À la recherche d'un langage commun
Cet article a initialement été rédigé et soumis pour faire partie du recueil de récits d’innovation du projet Canada 150 visant à réunir des témoignages sur l’innovation canadienne en collaboration avec des partenaires de partout au pays. Il a maintenant été intégré au Réseau Ingenium, un portail numérique qui met en vedette du contenu en lien avec les sciences, la technologie et l’innovation.
La physique permet d’éliminer les obstacles à la communication entre spécialités, et d’espérer au passage faire de grandes découvertes.
Comment exprime-t-on une idée? Les poètes se servent de mots, les danseurs exploitent le mouvement, et les physiciens utilisent un mélange de mathématiques et de termes spécialisés pour donner forme à ce qui est éphémère.
À mesure que les connaissances progressent, le langage qui sert à coder ces connaissances évolue lui aussi. La spécialisation crée des communautés qui ont leurs propres dialectes et outils. Lorsqu’un physicien s’aventure dans un domaine extérieur à sa spécialité, il peut facilement se perdre dans un dédale de termes et de descriptions qui ne lui sont pas familiers.

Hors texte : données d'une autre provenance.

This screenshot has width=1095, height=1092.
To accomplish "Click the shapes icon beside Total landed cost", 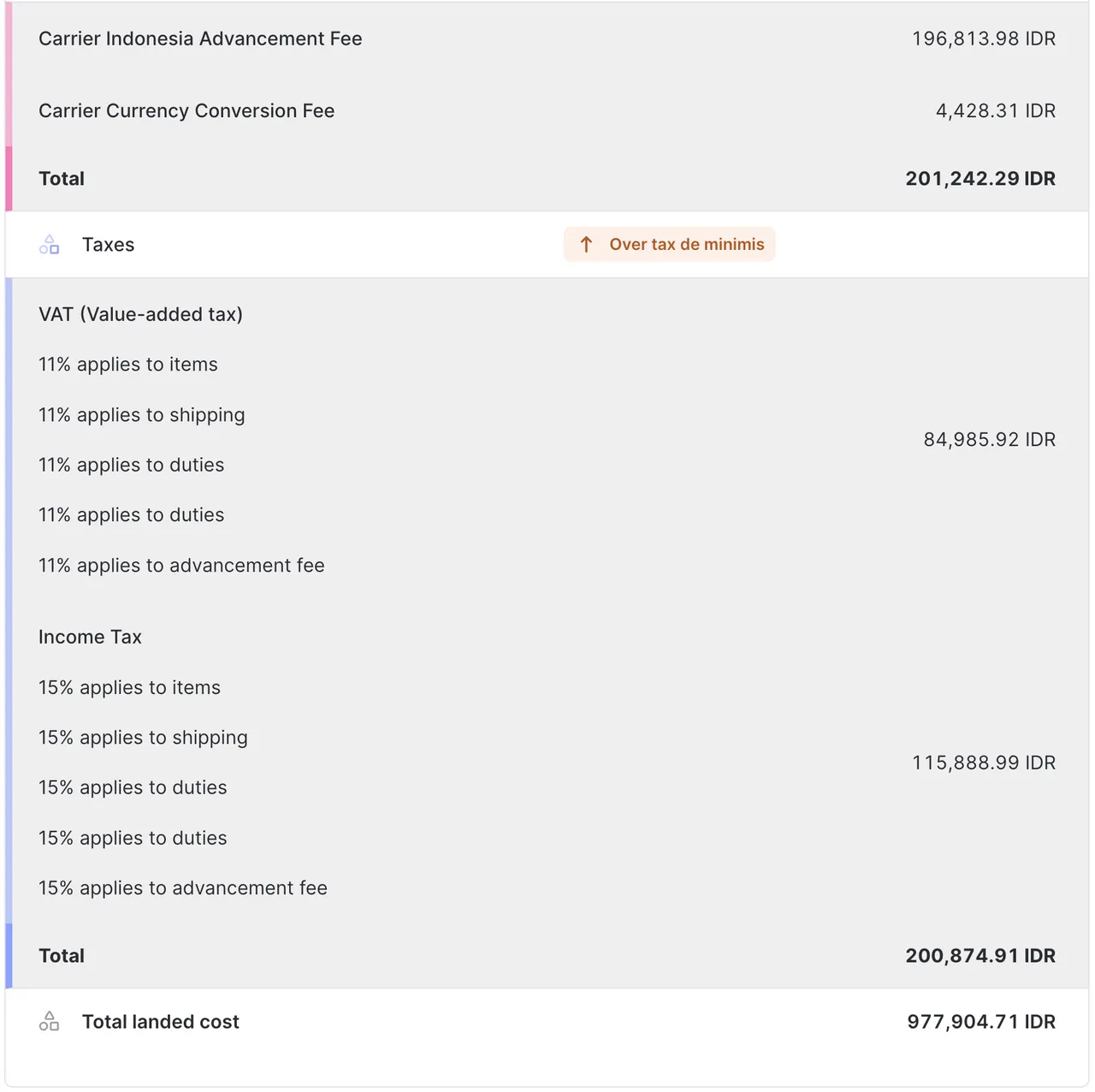I will point(49,1021).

Pourtant, nous avons de plus en plus d’indications que certaines des avenues de recherche les plus prometteuses en physique ne résident pas à l’intérieur de spécialités, mais plutôt entre elles. Un domaine d’intérêt particulier se situe entre la physique des hautes énergies et l’informatique quantique.
À prime abord, ces deux domaines semblent bien éloignés l’un de l’autre : la physique des hautes énergies cherche à comprendre les constituants fondamentaux de notre univers physique aux échelles les plus petites; l’informatique quantique cherche à exploiter les étranges propriétés de la physique quantique pour mettre au point de nouveaux systèmes de calcul ultrarapide et de communication ultrasûre.

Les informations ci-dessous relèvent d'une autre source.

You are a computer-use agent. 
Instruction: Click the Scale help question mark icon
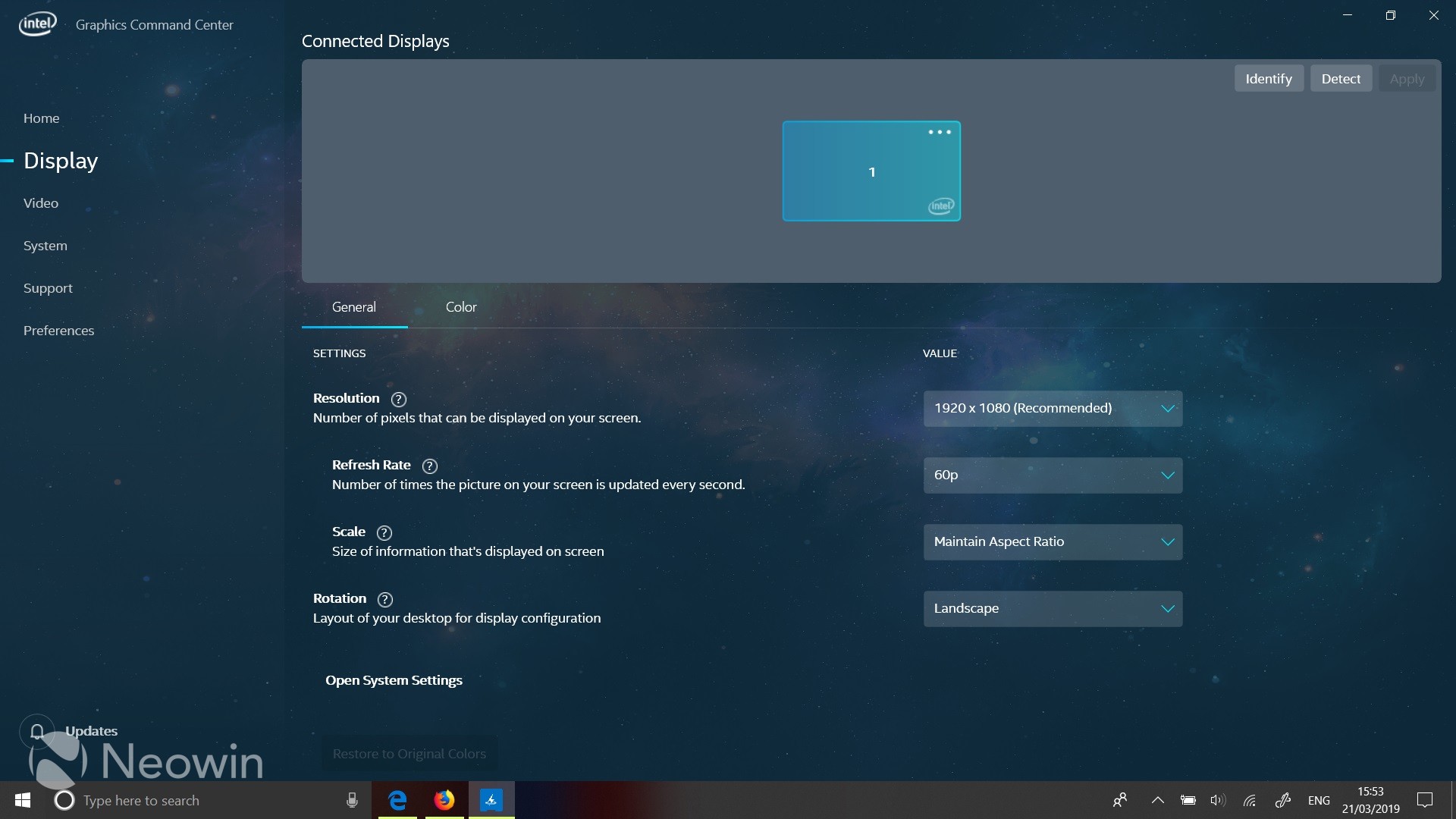384,532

Au cours des dernières années, on a trouvé des liens captivants entre les deux : des théoriciens des hautes énergies ont emprunté des techniques et concepts élaborés à l’origine en informatique quantique pour progresser sur certaines questions parmi les plus difficiles telles que les énigmes de la gravitation quantique.
Il y a un an, des scientifiques du monde entier ont formé It from Qubit : groupe de collaboration de la Fondation Simons sur les champs, la gravitation et l’information quantiques, afin de promouvoir la communication et les liens entre les deux communautés de chercheurs.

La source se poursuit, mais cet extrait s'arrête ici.